New backcountry hut for Kaimai Range users
A new back country hut that’s now available for public use in the southern Kaimai Range is the first in a plan to establish a network of huts along the Kaimai Ridgeline from State Highway 29 to Karangahake Gorge.
The Kaimai Ridgeway Trust, an affiliation of tramping, walking and deerstalkers groups last month officially opened Te Whare Okioki – ‘The Resting Place’ – the name bestowed by local iwi Ngati Hinerangi.
The 12-bunk hut sits on the Kaimai North South Track within the Kaimai Mamaku Conservation Park administered by the Department of Conservation – and is between three-six hours’ walk into the forest from one of seven southern Kaimai entry points.
Following an opening blessing by Ngati Hinerangi, an opening celebration last month was attended by 80 people – more than half walking in and the remainder arriving by helicopter.
Speakers included KRT trustees, Godfrey Mackersey, Peter Wilson from Federated Mountain Clubs and the Backcountry Trust, David Thompson from Ngati Hinerangi, and Ken Raureti from the BOP Conversation Board.
KRT chairman Roger Montgomerie says everyone present was very impressed with the new hut and the opportunities it provides as a great place to stay while exploring the Southern Kaimai.
The project was brought to fruition by KRT to promote a national iconic walkway through the park where people can find a place to stay every six hours of tramping. “There are 28 entry and exit points into this forest – so the possibilities are fantastic,” says Roger.
“The idea is people can walk into the park, stay the night then keep walking and link up to the next hut – and so on.”
Roger says construction of Te Whare Okioki is unique as it is built using aerated concrete to prevent fire risk.
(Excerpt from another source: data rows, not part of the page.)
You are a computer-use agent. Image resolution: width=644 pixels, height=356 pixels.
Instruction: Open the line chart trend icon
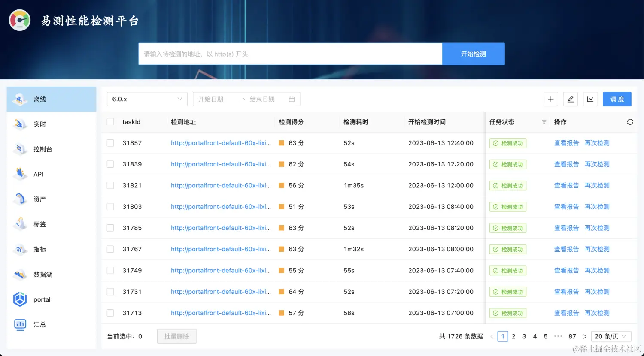590,99
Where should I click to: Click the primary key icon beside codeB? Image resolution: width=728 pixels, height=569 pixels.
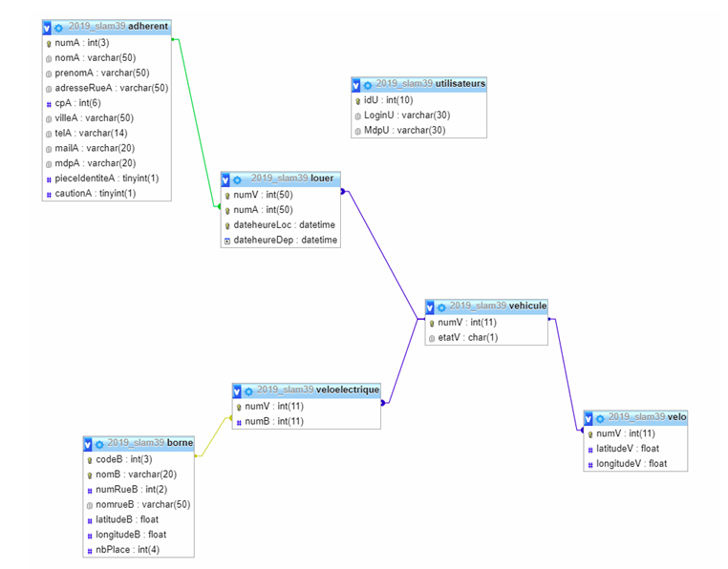pyautogui.click(x=89, y=460)
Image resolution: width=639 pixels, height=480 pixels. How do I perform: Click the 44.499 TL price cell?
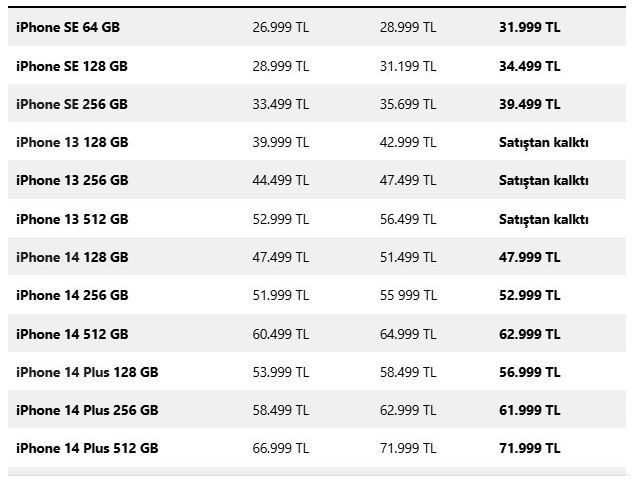coord(281,180)
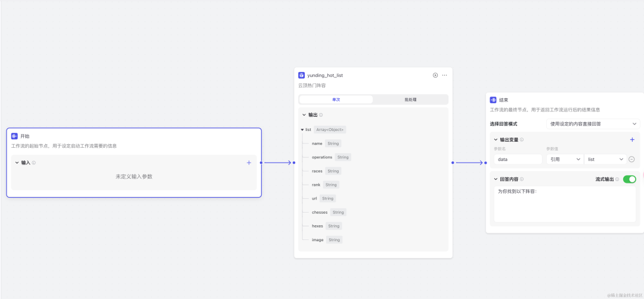Viewport: 644px width, 299px height.
Task: Remove the data output variable with the minus icon
Action: pyautogui.click(x=631, y=160)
It also features a large covered deck, wood burner and solar-powered lighting. “You walk in the door and flick a switch and there is light – this is still very new in a backcountry hut.”
“There’s a 5000L water tank, a washing sink on the deck, taps and picnic tables outside, and a proper toilet. People can cook inside but we encourage them to eat on the covered deck.”
The hut is built to DOC Serviced hut standards and Matamata Piako District Council building regulations.
The NZ Deerstalkers Bay of Plenty Branch, led by KRT trustee Stan Lowe, took the lead role in the hut’s construction. “It includes a meat safe and dog kennels for hunters with DOC hunting permits,” says Roger.
The hut’s location was previously covered in ponga fern. Whakamarama residents may recall a flurry of helicopter activity in winter 2018 as everything to construct the hut was flown in – even a 1.5 tonne DOC digger to clear the site, which saved many hours of hard labour.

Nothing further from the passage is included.